The risk of injury and death go hand in hand with many types of jobs, not least of which are those working in and around electricity and electrical equipment.
Worldwide, thousands lose their lives on the job through inadequate safety measures, poor training, lack of availability of facilities, not having safety tools, or not using them correctly.
Electrical safety is the responsibility of both employer and the employee.
Potential Hazards And Their Identification
- Use of outdated or irrelevant equipment
- Work being done in a confined space
- Electric flaws causing a fire or an explosion
- Electric shock from direct or indirect contact
- No separation of circuits from switches
- Lack of early danger signs, like odour or appearance
- Poor work environment
Top 5 Safety Tips
Although working with electricity is extremely dangerous, working with safety in the forefront of your mind will minimise potential risks. The Australian Government has been a strong advocate for these safety measures and they should not be taken lightly.
Water And Electricity Don’t Mix
We teach our children that water and electricity are a deadly combination, but with deadlines and distractions, it’s easier to overlook water hazards.
Obviously, keep your hands dry but more so, keep an eye out for possible contact with liquids.
Ensure that each and every switch is off and mains disconnected before starting work.
Check the main socket and all the breakers. Even a minor electric shock has the potential to cause heart failure.
Wear Safety Clothing
Electricians need to wear protective clothing be using up to date safety equipment including, helmets, glasses, insulating glasses, grounding devices, safety mats and covers.
Any electrician as an employee must make sure he is provided with all legally required safeguard equipment and should refuse to work if they’ve not been made available.
The number of accidents and deaths among unprofessional and poorly trained electricians continues to increase. This isn’t necessarily the fault of the industry. Industry has invested millions of dollars into everything from on the job training, the use of safety signs, record keeping and more.
Many institutions and organisations are providing professional, high-quality training for new and even experienced electricians. In some cases, where underground lines may be an issue, additional expertise in engineering or Ground Stabilisation Systems may be required.

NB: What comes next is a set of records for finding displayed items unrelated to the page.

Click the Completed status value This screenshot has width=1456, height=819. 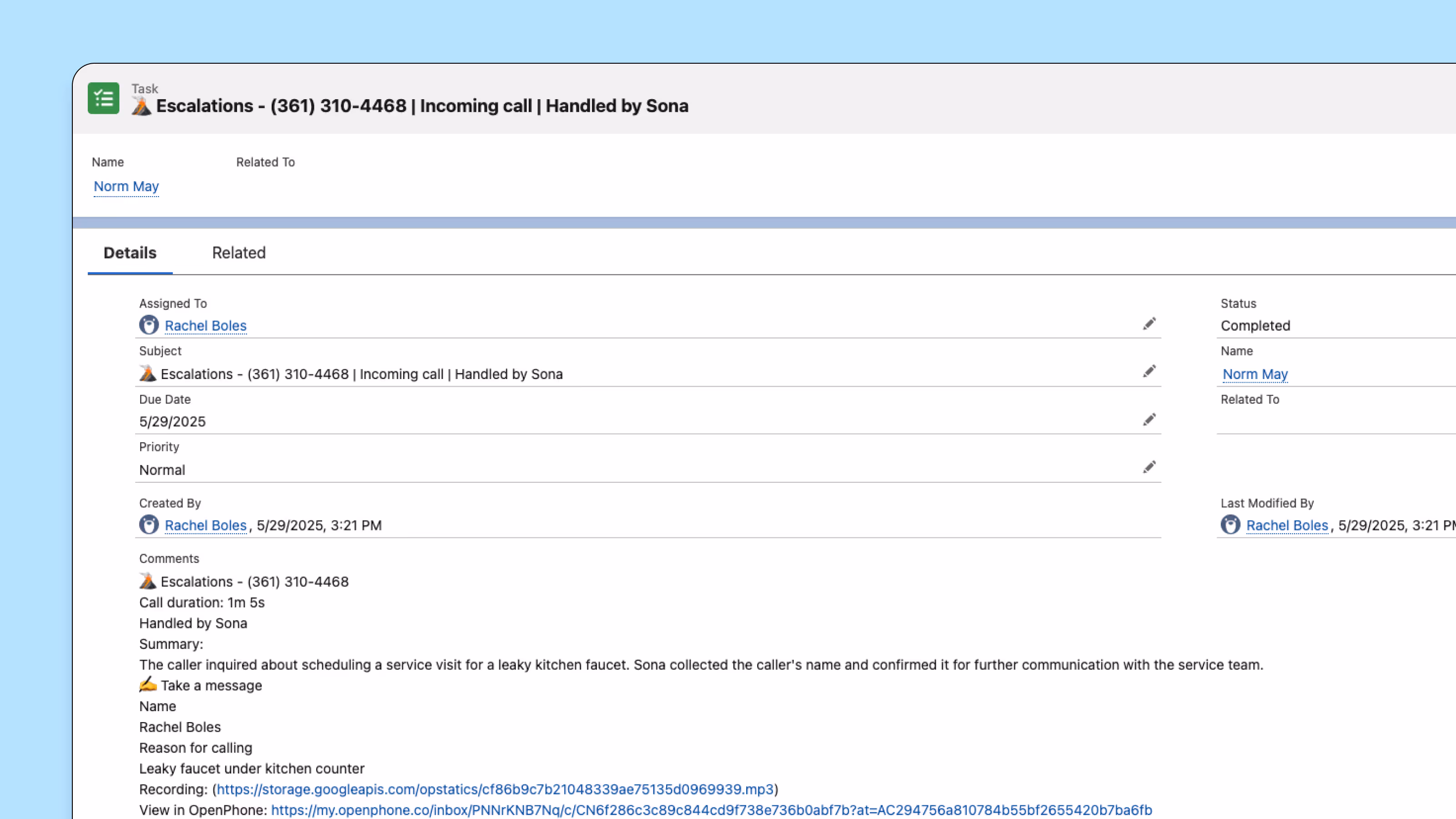1255,326
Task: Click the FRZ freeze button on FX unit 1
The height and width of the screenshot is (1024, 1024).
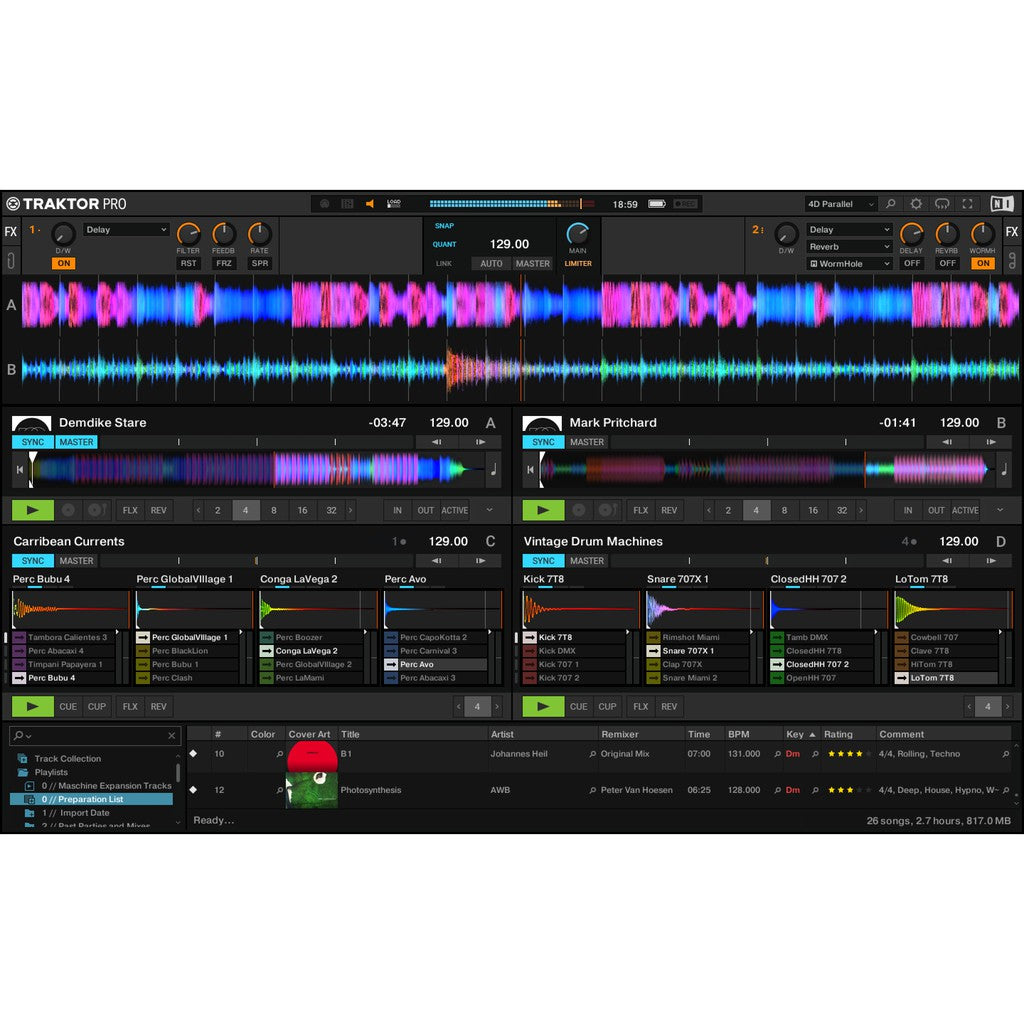Action: click(223, 263)
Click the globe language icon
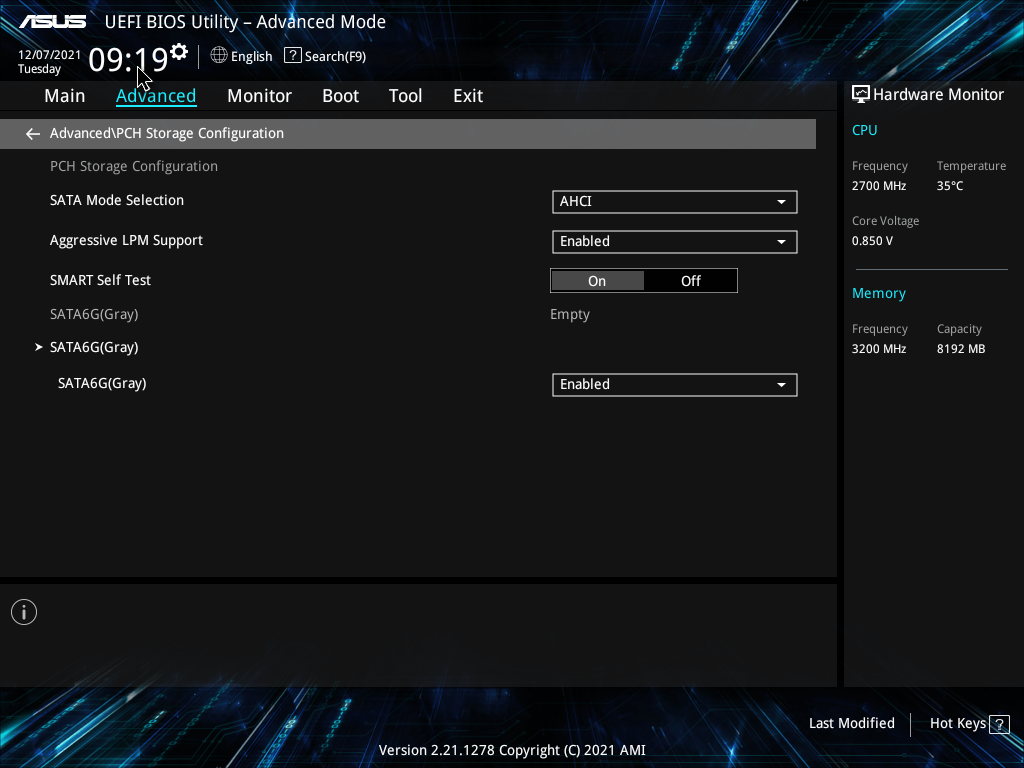This screenshot has height=768, width=1024. pos(219,56)
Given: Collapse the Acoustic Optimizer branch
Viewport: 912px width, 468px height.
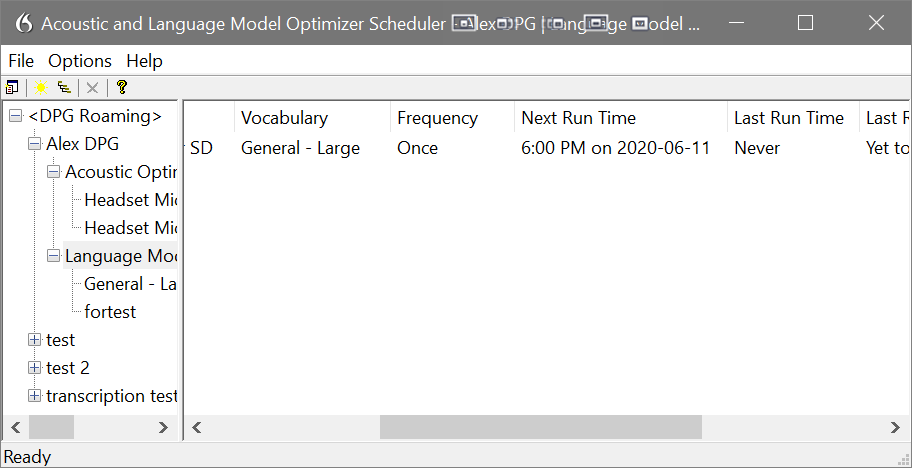Looking at the screenshot, I should click(54, 172).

Anyone working in the electrical industry should seek to be fully trained and qualified to minimise risk to themselves, their co-workers, and those who’ll be using the equipment after it’s installed.
In some cases, competency assessment will involve organisation-wide training by an ISO Certification Provider. According to QMS, this may require you to do some research. You will want to find out about each provider’s, “customisation options and determine their level of flexibility.”
The kind of industry you work in will affect the level of support or services you require, so take the time and see what each ISO certification provider can offer your business.
Modern, Licensed Tools
Out of date or poorly maintained or rusty tools are not licensed and increase injury risks.
Modern, well looked after tools and safety equipment is vital. Also, a professional electrician should keep spares of any tools that may fail due to extensive use.
And one of the greatest tools in an electrician’s arsenal is his helper. Any person working with electrical equipment should not work alone. The extra pair of eyes and hands is invaluable to help prevent a problem, as well as in the case of an emergency.
Electricians put life and limb on the line daily, but risk minimisation is both vital and doable.
Industry experts have taken serious steps to create awareness and formulate policies regarding the framework and the working environment for electricians. The responsibility of safety must also be carried seriously by those on the ground with the power to make a difference.